Supported model formats
MAX Engine supports model formats provided by PyTorch, TensorFlow, and ONNX. However, we don't support every format from PyTorch and TensorFlow, and all models must be loaded from a file.
Currently, we support PyTorch's TorchScript format, TensorFlow's SavedModel format, and ONNX format.
If you've never heard of TorchScript, SavedModel, or ONNX, don't worry, that's what this page is here for.
We're also adding support for PyTorch 2.0 torch.compile()
(TorchDynamo).
Export a PyTorch model to TorchScript
You might be used to saving PyTorch models as a file with
torch.save()
,
but this creates a Python pickle
object, which can only be used
with Python. This won't work because MAX Engine doesn't execute models with
Python. You instead need to create a TorchScript file.
As the name implies, TorchScript is actually a language—it's a subset of the Python language (technically, it's an intermediate representation) that provides a serialization format for PyTorch models so they can run in non-Python environments.
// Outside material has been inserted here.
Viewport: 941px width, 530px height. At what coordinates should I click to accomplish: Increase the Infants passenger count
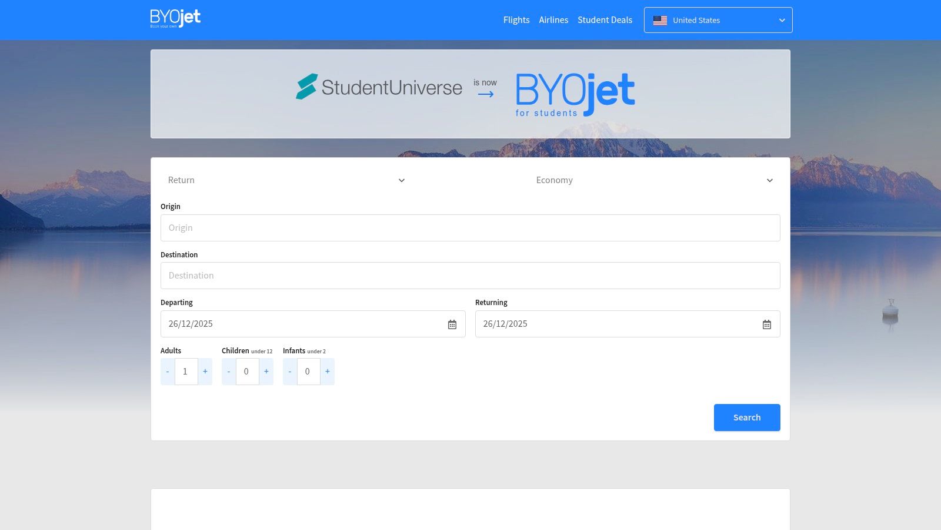[327, 371]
However, you can't load TorchScript code directly into MAX Engine—you must save it as a TorchScript file.
As we'll describe in the following sections, PyTorch provides two ways to
convert a PyTorch model (a
torch.nn.Module
object) to TorchScript: you can either "script" or "trace" the model.
Script a PyTorch model
When you "script" a PyTorch model, it means that you parse the Python code and
convert it into the TorchScript representation using
torch.jit.script()
.
So, although it's accurate to say TorchScript is a language, you still write
everything in Python (your code lives in a .py
file). However, not all Python
code can be successfully converted into TorchScript.
In the best-case scenario, all the Python code in your PyTorch model is already
compatible with TorchScript and calling
torch.jit.script()
just works. In other cases, it might require that you modify the Python code so
it uses only the Python features that are available in the TorchScript
language—most
notably, TorchScript enforces static types.
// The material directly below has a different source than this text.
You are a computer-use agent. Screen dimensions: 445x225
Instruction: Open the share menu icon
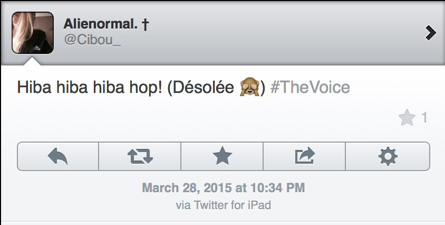point(304,156)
When your PyTorch model is compatible with TorchScript, calling
torch.jit.script()
returns either a
ScriptModule
or
ScriptFunction
,
which you can save as a file with
torch.jit.save()
.
Fortunately, many PyTorch models are already compatible with TorchScript, so you can simply instantiate them, convert them, and save them as a TorchScript file like this:
import torch
import torchvision.models as models
r50 = models.resnet50(pretrained=True)
r50_scripted = torch.jit.script(r50)
torch.jit.save(r50_scripted, 'resnet50.torchscript')
This resnet50.torchscript
file is now ready to load into MAX
Engine.
If you're writing your own PyTorch model and want to make it compatible with TorchScript, see the PyTorch docs about TorchScript for more details.
Trace a PyTorch model
In some cases, scripting a model might not work so easily, and making it work
could require significant code rewrites. In this case, you can instead "trace"
the graph with
torch.jit.trace()
.
Tracing the model means PyTorch actually executes the model with sample inputs
and records all operations that are invoked. PyTorch adds the recorded
operations to a TorchScript representation of the graph—either a
ScriptModule
or
ScriptFunction
—that
you can save as a TorchScript file with
torch.jit.save()
.
For example, the following code shows how you can trace a model from 🤗
Transformers and save it as a TorchScript file. Notice that tracing a model
requires that you provide sample input data so that
torch.jit.trace()
can actually execute the model (it can be random data as long as it matches
the input shape and type).
import torch
from transformers import RobertaForSequenceClassification
HF_MODEL_NAME = "cardiffnlp/twitter-roberta-base-emotion-multilabel-latest"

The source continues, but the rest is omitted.